**Information provided:**
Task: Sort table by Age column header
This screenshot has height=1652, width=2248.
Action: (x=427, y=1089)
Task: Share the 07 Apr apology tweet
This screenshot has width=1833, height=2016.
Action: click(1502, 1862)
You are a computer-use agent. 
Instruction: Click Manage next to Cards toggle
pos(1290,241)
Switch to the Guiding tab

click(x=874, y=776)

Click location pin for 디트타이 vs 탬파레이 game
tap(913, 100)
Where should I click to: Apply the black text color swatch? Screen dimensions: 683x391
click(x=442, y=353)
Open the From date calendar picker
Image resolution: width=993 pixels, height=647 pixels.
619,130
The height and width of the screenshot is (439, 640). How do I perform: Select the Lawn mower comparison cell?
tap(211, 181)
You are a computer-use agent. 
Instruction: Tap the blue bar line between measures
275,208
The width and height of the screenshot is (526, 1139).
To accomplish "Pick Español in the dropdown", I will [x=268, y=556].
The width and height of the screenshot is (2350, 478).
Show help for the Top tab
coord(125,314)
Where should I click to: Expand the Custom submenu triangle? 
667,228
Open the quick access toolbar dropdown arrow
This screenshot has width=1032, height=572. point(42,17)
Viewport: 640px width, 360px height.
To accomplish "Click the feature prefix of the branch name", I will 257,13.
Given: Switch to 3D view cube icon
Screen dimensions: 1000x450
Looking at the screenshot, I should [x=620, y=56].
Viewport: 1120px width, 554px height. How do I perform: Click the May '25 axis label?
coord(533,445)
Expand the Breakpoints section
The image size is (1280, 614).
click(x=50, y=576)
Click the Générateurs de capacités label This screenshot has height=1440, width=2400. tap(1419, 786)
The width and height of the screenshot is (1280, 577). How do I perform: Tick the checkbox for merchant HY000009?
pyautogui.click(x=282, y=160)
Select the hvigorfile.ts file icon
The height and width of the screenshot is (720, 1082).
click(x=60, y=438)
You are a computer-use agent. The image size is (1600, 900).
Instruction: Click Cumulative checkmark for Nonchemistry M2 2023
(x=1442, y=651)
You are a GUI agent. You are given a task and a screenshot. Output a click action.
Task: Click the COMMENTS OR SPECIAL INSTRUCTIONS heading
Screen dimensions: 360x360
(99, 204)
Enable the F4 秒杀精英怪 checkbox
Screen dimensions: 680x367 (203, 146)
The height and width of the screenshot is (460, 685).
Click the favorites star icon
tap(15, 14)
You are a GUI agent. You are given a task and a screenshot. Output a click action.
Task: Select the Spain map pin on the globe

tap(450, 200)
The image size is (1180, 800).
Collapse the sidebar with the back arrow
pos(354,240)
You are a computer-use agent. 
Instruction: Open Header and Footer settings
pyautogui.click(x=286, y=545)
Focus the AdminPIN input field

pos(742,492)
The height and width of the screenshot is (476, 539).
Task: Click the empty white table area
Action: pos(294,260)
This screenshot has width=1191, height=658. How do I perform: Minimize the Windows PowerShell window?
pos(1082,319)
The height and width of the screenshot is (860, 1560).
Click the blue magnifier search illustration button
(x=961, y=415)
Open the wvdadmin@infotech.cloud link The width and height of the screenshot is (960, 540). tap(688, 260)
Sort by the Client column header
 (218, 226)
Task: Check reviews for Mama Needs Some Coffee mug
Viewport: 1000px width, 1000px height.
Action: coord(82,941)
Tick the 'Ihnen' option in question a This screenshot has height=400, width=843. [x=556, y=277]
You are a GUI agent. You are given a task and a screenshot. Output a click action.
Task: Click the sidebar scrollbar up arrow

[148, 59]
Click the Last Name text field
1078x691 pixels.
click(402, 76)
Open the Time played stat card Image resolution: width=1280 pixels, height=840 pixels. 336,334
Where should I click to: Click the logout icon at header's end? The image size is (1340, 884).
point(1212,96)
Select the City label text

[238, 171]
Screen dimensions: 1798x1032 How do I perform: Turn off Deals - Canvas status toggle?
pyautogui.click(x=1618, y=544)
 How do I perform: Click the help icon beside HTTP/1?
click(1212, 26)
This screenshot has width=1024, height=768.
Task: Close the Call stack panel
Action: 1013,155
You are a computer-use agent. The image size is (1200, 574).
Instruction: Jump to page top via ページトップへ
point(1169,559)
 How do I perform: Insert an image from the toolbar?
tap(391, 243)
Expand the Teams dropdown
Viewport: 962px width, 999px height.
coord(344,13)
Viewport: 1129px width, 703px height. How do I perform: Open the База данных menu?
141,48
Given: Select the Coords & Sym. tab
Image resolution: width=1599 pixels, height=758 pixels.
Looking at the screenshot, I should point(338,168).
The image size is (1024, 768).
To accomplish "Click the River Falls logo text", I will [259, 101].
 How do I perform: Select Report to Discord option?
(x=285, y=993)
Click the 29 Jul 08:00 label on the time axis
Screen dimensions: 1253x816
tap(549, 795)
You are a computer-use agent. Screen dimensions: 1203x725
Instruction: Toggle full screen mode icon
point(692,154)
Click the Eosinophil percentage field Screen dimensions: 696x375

**Task item:** Print every entry exactly as written.

**Result of this task:**
Task: Sort table by Age column header
This screenshot has height=1652, width=2248.
Action: (x=427, y=1089)
Task: Share the 07 Apr apology tweet
This screenshot has width=1833, height=2016.
Action: click(1502, 1862)
You are a computer-use agent. 
Instruction: Click Manage next to Cards toggle
pos(1290,241)
Switch to the Guiding tab

click(x=874, y=776)

Click location pin for 디트타이 vs 탬파레이 game
tap(913, 100)
Where should I click to: Apply the black text color swatch? Screen dimensions: 683x391
click(x=442, y=353)
Open the From date calendar picker
Image resolution: width=993 pixels, height=647 pixels.
619,130
The height and width of the screenshot is (439, 640). How do I perform: Select the Lawn mower comparison cell?
tap(211, 181)
You are a computer-use agent. 
Instruction: Tap the blue bar line between measures
275,208
The width and height of the screenshot is (526, 1139).
To accomplish "Pick Español in the dropdown", I will [x=268, y=556].
The width and height of the screenshot is (2350, 478).
Show help for the Top tab
coord(125,314)
Where should I click to: Expand the Custom submenu triangle? 
667,228
Open the quick access toolbar dropdown arrow
This screenshot has width=1032, height=572. point(42,17)
Viewport: 640px width, 360px height.
To accomplish "Click the feature prefix of the branch name", I will 257,13.
Given: Switch to 3D view cube icon
Screen dimensions: 1000x450
Looking at the screenshot, I should [x=620, y=56].
Viewport: 1120px width, 554px height. How do I perform: Click the May '25 axis label?
coord(533,445)
Expand the Breakpoints section
The image size is (1280, 614).
click(x=50, y=576)
Click the Générateurs de capacités label This screenshot has height=1440, width=2400. tap(1419, 786)
The width and height of the screenshot is (1280, 577). How do I perform: Tick the checkbox for merchant HY000009?
pyautogui.click(x=282, y=160)
Select the hvigorfile.ts file icon
The height and width of the screenshot is (720, 1082).
click(x=60, y=438)
You are a computer-use agent. The image size is (1600, 900).
Instruction: Click Cumulative checkmark for Nonchemistry M2 2023
(x=1442, y=651)
You are a GUI agent. You are given a task and a screenshot. Output a click action.
Task: Click the COMMENTS OR SPECIAL INSTRUCTIONS heading
Screen dimensions: 360x360
(99, 204)
Enable the F4 秒杀精英怪 checkbox
Screen dimensions: 680x367 (203, 146)
The height and width of the screenshot is (460, 685).
Click the favorites star icon
tap(15, 14)
You are a GUI agent. You are given a task and a screenshot. Output a click action.
Task: Select the Spain map pin on the globe

tap(450, 200)
The image size is (1180, 800).
Collapse the sidebar with the back arrow
pos(354,240)
You are a computer-use agent. 
Instruction: Open Header and Footer settings
pyautogui.click(x=286, y=545)
Focus the AdminPIN input field

pos(742,492)
The height and width of the screenshot is (476, 539).
Task: Click the empty white table area
Action: pos(294,260)
This screenshot has width=1191, height=658. How do I perform: Minimize the Windows PowerShell window?
pos(1082,319)
The height and width of the screenshot is (860, 1560).
Click the blue magnifier search illustration button
(x=961, y=415)
Open the wvdadmin@infotech.cloud link The width and height of the screenshot is (960, 540). tap(688, 260)
Sort by the Client column header
 (218, 226)
Task: Check reviews for Mama Needs Some Coffee mug
Viewport: 1000px width, 1000px height.
Action: coord(82,941)
Tick the 'Ihnen' option in question a This screenshot has height=400, width=843. [x=556, y=277]
You are a GUI agent. You are given a task and a screenshot. Output a click action.
Task: Click the sidebar scrollbar up arrow

[148, 59]
Click the Last Name text field
1078x691 pixels.
click(402, 76)
Open the Time played stat card Image resolution: width=1280 pixels, height=840 pixels. 336,334
Where should I click to: Click the logout icon at header's end? The image size is (1340, 884).
point(1212,96)
Select the City label text

[238, 171]
Screen dimensions: 1798x1032 How do I perform: Turn off Deals - Canvas status toggle?
pyautogui.click(x=1618, y=544)
 How do I perform: Click the help icon beside HTTP/1?
click(1212, 26)
This screenshot has width=1024, height=768.
Task: Close the Call stack panel
Action: 1013,155
You are a computer-use agent. The image size is (1200, 574).
Instruction: Jump to page top via ページトップへ
point(1169,559)
 How do I perform: Insert an image from the toolbar?
tap(391, 243)
Expand the Teams dropdown
Viewport: 962px width, 999px height.
coord(344,13)
Viewport: 1129px width, 703px height. How do I perform: Open the База данных menu?
141,48
Given: Select the Coords & Sym. tab
Image resolution: width=1599 pixels, height=758 pixels.
Looking at the screenshot, I should point(338,168).
The image size is (1024, 768).
To accomplish "Click the River Falls logo text", I will [259, 101].
 How do I perform: Select Report to Discord option?
(x=285, y=993)
Click the 29 Jul 08:00 label on the time axis
Screen dimensions: 1253x816
tap(549, 795)
You are a computer-use agent. Screen dimensions: 1203x725
Instruction: Toggle full screen mode icon
point(692,154)
Click the Eosinophil percentage field Screen dimensions: 696x375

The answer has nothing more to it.